Mr Ashigbey argued that the central problem lies less in mining company payments and more in the way mineral revenues are distributed after collection, with most funds flowing to central government while host communities receive relatively small allocations.

He said the Chamber had consistently advocated reforms that would allocate at least 30 per cent of mineral royalties directly to mining communities, alongside the creation of a framework similar to Ghana’s petroleum revenue management system.

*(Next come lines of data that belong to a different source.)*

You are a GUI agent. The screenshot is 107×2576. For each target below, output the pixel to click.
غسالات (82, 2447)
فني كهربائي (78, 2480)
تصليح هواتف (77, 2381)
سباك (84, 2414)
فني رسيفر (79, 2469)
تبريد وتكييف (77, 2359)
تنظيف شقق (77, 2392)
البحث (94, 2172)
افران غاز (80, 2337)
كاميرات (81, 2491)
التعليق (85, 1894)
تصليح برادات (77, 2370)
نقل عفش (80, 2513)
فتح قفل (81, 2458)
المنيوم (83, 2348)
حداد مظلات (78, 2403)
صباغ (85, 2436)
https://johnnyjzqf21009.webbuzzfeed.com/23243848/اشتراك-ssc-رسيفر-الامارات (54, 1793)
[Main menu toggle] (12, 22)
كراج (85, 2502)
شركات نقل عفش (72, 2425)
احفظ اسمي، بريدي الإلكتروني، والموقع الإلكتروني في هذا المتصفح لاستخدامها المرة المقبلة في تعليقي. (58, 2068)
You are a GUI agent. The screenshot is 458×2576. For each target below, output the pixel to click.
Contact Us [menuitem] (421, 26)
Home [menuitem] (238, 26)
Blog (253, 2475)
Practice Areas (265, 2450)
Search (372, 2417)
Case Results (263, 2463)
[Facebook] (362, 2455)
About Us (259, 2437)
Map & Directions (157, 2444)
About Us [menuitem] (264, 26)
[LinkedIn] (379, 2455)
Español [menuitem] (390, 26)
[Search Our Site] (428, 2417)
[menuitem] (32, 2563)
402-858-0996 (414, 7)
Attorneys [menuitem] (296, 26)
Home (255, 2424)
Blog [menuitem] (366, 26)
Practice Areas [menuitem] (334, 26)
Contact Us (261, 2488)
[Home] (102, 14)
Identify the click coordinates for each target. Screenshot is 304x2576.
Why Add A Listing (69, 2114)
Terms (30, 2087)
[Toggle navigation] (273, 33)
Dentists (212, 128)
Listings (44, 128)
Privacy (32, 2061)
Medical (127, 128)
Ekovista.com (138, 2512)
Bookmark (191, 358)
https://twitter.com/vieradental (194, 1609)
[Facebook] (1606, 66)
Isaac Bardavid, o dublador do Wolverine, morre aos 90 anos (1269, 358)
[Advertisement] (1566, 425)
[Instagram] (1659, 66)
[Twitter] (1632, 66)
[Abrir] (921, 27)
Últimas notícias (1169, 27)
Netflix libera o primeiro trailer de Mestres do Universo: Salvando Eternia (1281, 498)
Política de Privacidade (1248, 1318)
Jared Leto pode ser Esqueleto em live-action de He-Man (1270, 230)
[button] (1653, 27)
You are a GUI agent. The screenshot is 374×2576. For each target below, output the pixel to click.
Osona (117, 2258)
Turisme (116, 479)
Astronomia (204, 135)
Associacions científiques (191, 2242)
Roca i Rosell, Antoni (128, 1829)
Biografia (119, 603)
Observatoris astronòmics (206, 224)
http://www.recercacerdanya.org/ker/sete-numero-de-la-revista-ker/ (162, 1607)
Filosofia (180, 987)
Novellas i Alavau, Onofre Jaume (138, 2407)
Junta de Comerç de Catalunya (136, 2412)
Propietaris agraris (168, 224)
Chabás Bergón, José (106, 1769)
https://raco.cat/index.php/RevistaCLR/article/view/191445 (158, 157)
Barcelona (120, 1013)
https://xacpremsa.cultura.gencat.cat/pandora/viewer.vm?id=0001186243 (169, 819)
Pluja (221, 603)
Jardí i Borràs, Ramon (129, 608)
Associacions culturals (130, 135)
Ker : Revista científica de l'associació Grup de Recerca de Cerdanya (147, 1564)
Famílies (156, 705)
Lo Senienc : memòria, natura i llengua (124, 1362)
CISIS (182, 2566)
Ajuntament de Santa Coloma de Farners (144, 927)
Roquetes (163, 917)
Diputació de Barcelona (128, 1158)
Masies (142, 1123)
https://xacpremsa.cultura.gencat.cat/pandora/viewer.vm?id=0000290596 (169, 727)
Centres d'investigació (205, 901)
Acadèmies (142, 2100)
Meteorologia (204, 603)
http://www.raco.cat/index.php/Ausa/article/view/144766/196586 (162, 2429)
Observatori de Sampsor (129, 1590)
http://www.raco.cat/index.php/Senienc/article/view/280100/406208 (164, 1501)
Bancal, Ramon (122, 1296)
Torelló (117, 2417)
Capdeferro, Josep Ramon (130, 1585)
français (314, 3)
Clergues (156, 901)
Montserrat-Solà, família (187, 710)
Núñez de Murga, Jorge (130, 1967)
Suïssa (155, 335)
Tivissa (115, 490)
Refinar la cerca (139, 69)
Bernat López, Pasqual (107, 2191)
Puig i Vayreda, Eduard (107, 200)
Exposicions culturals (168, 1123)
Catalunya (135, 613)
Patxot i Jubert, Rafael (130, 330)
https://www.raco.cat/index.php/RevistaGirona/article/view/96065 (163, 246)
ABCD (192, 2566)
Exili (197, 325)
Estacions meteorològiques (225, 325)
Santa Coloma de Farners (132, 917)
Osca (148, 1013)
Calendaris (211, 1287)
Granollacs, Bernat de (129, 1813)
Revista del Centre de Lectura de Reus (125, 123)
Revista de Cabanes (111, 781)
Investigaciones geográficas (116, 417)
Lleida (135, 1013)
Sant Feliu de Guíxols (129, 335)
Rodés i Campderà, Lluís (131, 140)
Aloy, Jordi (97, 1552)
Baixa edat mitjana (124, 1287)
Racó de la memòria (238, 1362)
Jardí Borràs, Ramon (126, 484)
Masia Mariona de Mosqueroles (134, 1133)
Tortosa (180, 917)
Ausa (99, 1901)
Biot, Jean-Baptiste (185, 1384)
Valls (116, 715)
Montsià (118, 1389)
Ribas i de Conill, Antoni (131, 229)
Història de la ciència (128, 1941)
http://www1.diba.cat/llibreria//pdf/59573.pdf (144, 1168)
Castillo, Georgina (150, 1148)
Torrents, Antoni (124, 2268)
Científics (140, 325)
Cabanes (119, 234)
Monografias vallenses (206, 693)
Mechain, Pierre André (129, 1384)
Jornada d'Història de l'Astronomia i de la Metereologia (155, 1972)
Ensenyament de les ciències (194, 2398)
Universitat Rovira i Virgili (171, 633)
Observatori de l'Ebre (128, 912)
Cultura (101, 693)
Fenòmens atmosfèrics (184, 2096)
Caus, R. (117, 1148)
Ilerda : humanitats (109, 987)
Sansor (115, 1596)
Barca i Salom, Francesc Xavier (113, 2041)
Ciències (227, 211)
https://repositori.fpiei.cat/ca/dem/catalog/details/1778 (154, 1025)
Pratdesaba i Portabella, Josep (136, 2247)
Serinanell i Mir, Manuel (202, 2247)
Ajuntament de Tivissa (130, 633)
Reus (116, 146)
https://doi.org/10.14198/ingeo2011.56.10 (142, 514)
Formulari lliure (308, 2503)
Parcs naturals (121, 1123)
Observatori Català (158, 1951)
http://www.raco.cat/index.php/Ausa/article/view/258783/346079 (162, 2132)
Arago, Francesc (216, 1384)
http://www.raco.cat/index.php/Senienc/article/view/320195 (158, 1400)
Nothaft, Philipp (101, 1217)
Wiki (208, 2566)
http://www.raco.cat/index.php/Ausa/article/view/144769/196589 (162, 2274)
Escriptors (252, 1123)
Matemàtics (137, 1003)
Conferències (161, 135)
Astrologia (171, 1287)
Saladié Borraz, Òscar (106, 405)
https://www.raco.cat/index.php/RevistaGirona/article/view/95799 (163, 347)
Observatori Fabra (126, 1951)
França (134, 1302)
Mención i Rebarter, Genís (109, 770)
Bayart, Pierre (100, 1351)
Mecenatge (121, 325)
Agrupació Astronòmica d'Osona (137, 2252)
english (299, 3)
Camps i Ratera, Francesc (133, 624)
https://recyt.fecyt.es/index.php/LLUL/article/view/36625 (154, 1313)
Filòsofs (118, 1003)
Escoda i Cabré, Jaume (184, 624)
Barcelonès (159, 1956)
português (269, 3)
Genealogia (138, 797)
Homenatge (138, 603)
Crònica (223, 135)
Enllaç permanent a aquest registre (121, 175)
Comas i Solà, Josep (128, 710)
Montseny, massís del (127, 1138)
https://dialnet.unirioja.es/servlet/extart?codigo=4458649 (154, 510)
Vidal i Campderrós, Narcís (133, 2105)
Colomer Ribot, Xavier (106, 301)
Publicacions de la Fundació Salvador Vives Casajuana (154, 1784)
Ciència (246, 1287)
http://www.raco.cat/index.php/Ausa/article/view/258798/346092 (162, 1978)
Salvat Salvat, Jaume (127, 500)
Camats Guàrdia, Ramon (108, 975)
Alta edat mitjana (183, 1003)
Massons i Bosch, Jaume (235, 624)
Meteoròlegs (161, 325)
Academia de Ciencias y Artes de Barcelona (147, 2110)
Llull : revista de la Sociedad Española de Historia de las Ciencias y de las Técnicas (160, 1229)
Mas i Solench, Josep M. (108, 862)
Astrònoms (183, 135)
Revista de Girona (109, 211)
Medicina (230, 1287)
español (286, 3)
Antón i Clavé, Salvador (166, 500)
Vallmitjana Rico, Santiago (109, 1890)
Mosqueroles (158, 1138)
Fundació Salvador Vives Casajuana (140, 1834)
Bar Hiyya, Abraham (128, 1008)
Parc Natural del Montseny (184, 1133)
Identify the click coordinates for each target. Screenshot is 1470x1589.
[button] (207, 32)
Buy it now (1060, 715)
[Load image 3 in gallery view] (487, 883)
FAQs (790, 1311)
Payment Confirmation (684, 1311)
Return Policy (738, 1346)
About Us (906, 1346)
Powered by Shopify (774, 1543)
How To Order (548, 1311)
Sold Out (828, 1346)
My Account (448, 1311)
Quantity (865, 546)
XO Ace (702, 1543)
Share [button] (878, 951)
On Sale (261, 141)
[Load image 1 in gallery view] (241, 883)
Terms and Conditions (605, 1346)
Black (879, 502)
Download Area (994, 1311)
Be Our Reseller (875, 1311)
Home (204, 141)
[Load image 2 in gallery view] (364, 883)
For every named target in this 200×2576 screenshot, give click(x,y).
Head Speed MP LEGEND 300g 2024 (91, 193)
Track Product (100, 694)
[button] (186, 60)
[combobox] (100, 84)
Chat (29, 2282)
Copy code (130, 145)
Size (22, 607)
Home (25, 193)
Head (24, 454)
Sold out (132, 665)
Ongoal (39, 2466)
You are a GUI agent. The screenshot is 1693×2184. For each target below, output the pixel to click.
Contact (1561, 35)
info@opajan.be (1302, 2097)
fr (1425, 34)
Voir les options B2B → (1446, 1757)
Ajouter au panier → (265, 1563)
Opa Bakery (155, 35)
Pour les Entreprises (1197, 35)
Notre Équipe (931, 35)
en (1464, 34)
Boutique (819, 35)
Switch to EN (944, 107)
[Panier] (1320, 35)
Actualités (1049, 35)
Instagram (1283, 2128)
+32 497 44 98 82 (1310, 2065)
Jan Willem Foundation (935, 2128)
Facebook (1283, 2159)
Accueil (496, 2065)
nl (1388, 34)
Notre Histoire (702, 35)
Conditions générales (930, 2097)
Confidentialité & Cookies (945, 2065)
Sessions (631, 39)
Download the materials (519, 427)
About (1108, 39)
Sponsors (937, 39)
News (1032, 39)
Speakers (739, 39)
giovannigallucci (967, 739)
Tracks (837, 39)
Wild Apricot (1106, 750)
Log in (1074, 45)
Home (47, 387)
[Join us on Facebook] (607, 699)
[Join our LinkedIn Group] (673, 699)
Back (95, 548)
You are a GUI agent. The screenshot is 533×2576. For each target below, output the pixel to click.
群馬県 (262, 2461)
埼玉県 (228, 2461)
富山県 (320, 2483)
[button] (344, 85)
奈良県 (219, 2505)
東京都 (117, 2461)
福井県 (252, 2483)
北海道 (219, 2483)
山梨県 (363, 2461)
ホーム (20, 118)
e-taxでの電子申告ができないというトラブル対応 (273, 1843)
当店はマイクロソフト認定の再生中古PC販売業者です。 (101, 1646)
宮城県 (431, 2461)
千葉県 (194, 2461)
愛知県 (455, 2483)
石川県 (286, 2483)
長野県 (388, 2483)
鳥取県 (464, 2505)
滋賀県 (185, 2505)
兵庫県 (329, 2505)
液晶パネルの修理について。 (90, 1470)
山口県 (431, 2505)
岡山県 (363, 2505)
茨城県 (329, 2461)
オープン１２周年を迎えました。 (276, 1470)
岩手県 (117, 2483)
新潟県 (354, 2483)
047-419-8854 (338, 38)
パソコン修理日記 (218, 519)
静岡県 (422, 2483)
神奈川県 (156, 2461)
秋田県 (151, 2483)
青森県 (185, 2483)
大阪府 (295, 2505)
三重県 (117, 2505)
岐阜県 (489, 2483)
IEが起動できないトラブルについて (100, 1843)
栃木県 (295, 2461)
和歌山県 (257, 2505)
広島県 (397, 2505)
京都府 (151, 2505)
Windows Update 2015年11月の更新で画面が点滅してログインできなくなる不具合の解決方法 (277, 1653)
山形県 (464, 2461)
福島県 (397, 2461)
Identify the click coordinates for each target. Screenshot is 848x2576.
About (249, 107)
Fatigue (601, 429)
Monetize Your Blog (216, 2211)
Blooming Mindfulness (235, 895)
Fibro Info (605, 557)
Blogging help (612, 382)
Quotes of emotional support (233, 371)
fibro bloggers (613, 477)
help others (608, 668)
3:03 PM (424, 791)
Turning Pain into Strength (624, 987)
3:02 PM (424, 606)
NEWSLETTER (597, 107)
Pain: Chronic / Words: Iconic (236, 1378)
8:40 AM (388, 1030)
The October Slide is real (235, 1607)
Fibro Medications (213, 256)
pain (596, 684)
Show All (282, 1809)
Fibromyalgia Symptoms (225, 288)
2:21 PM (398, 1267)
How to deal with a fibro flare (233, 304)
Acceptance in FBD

“We believe Ghana needs a framework similar to the Petroleum Revenue Management Act for the mining sector,” he said.

The Chamber also highlighted social investments undertaken through the Gold Fields Ghana Foundation, which it said has invested more than US$100mn in education, healthcare, roads, agriculture, water and sanitation projects since 2002.

Projects cited included the Tarkwa-Damang road, community bypass roads and the redevelopment of the Apinto Government Hospital into a modern medical facility valued at about $16.4mn.

For the Chamber, the broader issue is whether Ghana can increase indigenous participation in mining without undermining the investment framework that has underpinned the sector’s growth over the past four decades.

The debate over Tarkwa may ultimately become a test case for how Ghana balances economic nationalism against the need to preserve investor confidence in one of its most important export industries.